Written exercise: Go on with the text about debris disks, picking up after its final sentence.

Source document:

Abstract. A brief summary of pre-JWST and new JWST observations of debris disks is presented, with a focus on Fomalhaut. These disks provide the opportunity for a detailed look at processes in exoplanetary systems that are not observable by other means.
Although the planets get most of the publicity, the Asteroid and Kuiper Belts are two additional major components of the Solar System. The planets finished their episodes of orbital migration and collisions long ago (thankfully), but collisions have not completely damped out in these two belts of small bodies.
The occasional collisions in the Asteroid belt break up the participants into smaller scraps that are put onto related orbits that can be traced back to the collision sites. This process creates “families” of asteroids with similar composition as well as related orbits. The collisions are messy, creating a very broad range of fragment sizes, and as these fragments continue to collide (particularly when the orbits bring them back to the original collision site) they yield clouds of dust. Snapshots of the resulting dusty bands around the sun were dramatically captured by the IRAS all-sky infrared survey (Sykes & Greenberg 1986, Sykes 1990, Nesvorny et al. 2003). There must be occasional collisions and generation of dust in the Kuiper Belt also, although it is too far away and the dust emission too faint to be detectable.
A fascinating aspect of these dust belts is that they reflect not only the processes within the Asteroid and Kuiper Belts, but the planets can imprint signatures on them, as shown in Figure 1. In this figure, the particle densities have been weighted by the inverse square of the distance from the sun to simulate a hypothetical brightness distribution as if the Solar System were being observed from outside. Uranus and Neptune as well as Jupiter and Saturn have profound effects on the distribution of dust. In fact, the role of Jupiter in shaping and carving the Asteroid belt is very well known. This suggests an indirect way to study planetary systems around nearby stars, as Liou and Zook (1999) pointed out:
“If an extraterrestrial intelligence were observing our solar system and had the image in Figure 1, it would know (if its knowledge was similar to or better than ours) that at least one giant planet at about 30 AU exists in our solar system [i.e., Neptune].” That is, the structures in circumstellar dusty debris can be used to infer the existence of the planets that are molding them.
It took many years to fulfil this prediction, and we will return to it later. The dusty circumstellar disks are of great interest in themselves also, since they show the presence of belts of smaller bodies analogous to the Asteroid and Kuiper Belts and can reveal processes occurring within them. They are also more readily detected than planets. This is illustrated by the analogy that it is easier to see the paint when it is spread on the wall (i.e., the dust) than when it is in the can (i.e., collected into a planet).

Entries for locating words and elements:

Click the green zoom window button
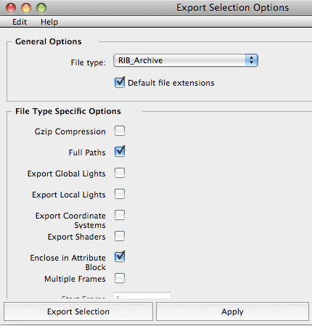The width and height of the screenshot is (312, 334). point(41,8)
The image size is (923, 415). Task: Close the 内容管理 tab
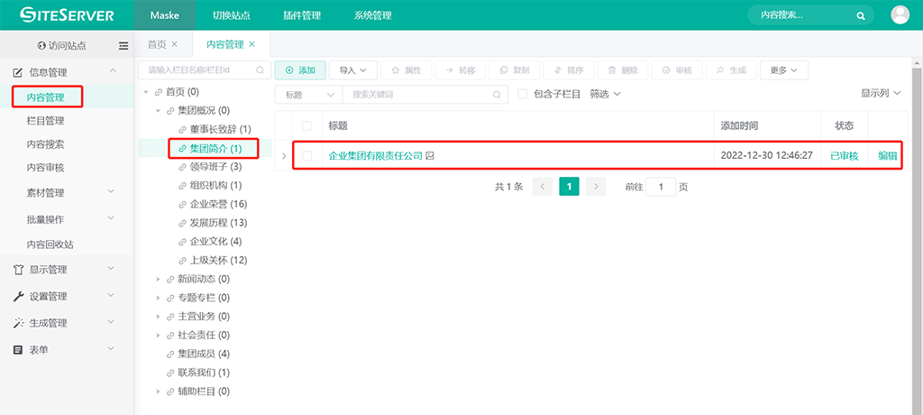coord(251,44)
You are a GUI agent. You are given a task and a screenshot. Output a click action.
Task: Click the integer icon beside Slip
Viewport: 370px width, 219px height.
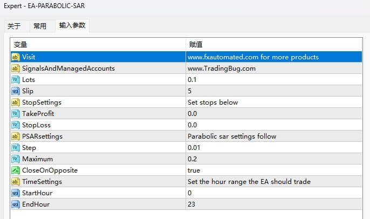click(x=15, y=91)
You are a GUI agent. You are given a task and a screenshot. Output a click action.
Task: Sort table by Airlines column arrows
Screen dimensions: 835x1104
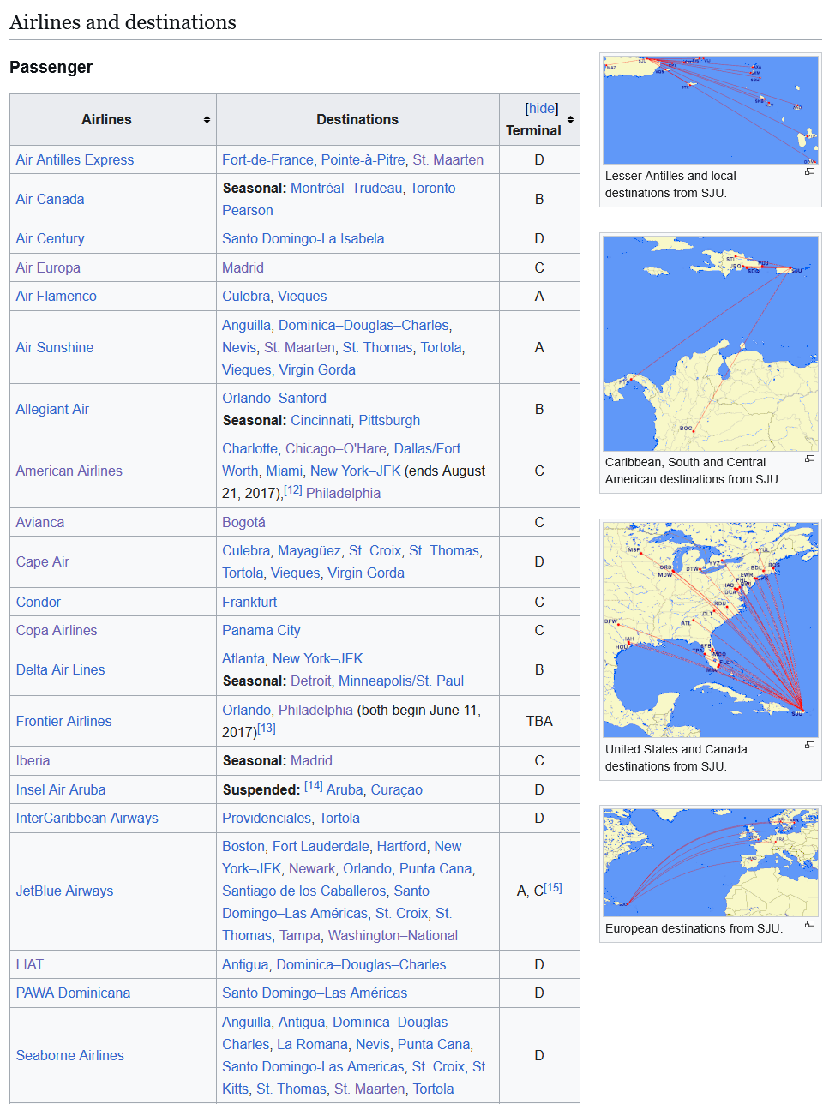click(x=207, y=120)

Exercise result:
The Solar System belts are very tenuous and would not be detectable around another star with our current technology (Wyatt 2008). However, this pessimistic view was swept away when it was discovered with the IRAS all-sky infrared survey that Vega is about 15 times brighter than expected in the far infrared (Aumann et al. 1984). Like most scientific discoveries, this one was made by accident. A-type stars like Vega had served astronomy well as reliable calibration sources for the 60 years since they were originally suggested for this role by Henrietta Leavitt (1917), and the IRAS observation was planned for routine calibration purposes. The dust responsible lay in the analog to the Kuiper Belt around this star, far enough away that the star heats it only to about 85 Kelvin (that is 85 degrees above absolute zero). This is about 100 times lower temperature than that of the star, resulting in the peak of the emission being at 100 times longer wavelength than that of the star, i.e., in the far infrared near 60 mm. The result is very dramatic in the far infrared because the stellar output has fallen to only a few percent of its value in the visible, making it possible for the cold dust to be dominant. We could say that IRAS discovered the Kuiper Belt around Vega before Jewitt and Luu (1993) found the true one around the Sun (although a footnote might be needed to explain that at the time Pluto was the “ninth planet” but is now classified as the first discovered member of the Kuiper Belt). Originally, this behavior was termed “the Vega Phenomenon,” but it is now known by the more generic term of planetary debris disks, or just “debris disks.”
Several hundred debris disks were found in the IRAS data and many more have been discovered with ISO, Spitzer, and WISE. Their study has become a significant chapter in the astronomy of the past four decades. The results are far too extensive to cover here, but are described in a number of review articles (Wyatt 2008; Matthews et al. 2014, Hughes et al. 2018, Wyatt 2021, Marino 2022). Cold telescopes in space have played the dominant role because sufficient sensitivities are not possible from the ground where the infrared emission from the warm telescope partially blinds detectors.
Rather than describing all of this work, we will track developments in the study of the debris disk around Fomalhaut, a hot star (8600 Kelvin) in the southern hemisphere and at about 25 light years (7.7 parsecs) distance. Among debris disks, Fomalhaut has been kind of a show-off, placed ideally for ALMA and with all the components of other debris disks prominently represented and relatively easily observed. The disk was first well resolved in the submm (Holland et al. 1998, 2003) followed quickly by resolved images in the mid- and far-infrared with Spitzer (Stapelfeldt et al. 2004) and optical (Kalas et al. 2005). As a foundation for the discussion, we will first assemble the highest quality imaging information, proceeding from long wavelengths to short ones.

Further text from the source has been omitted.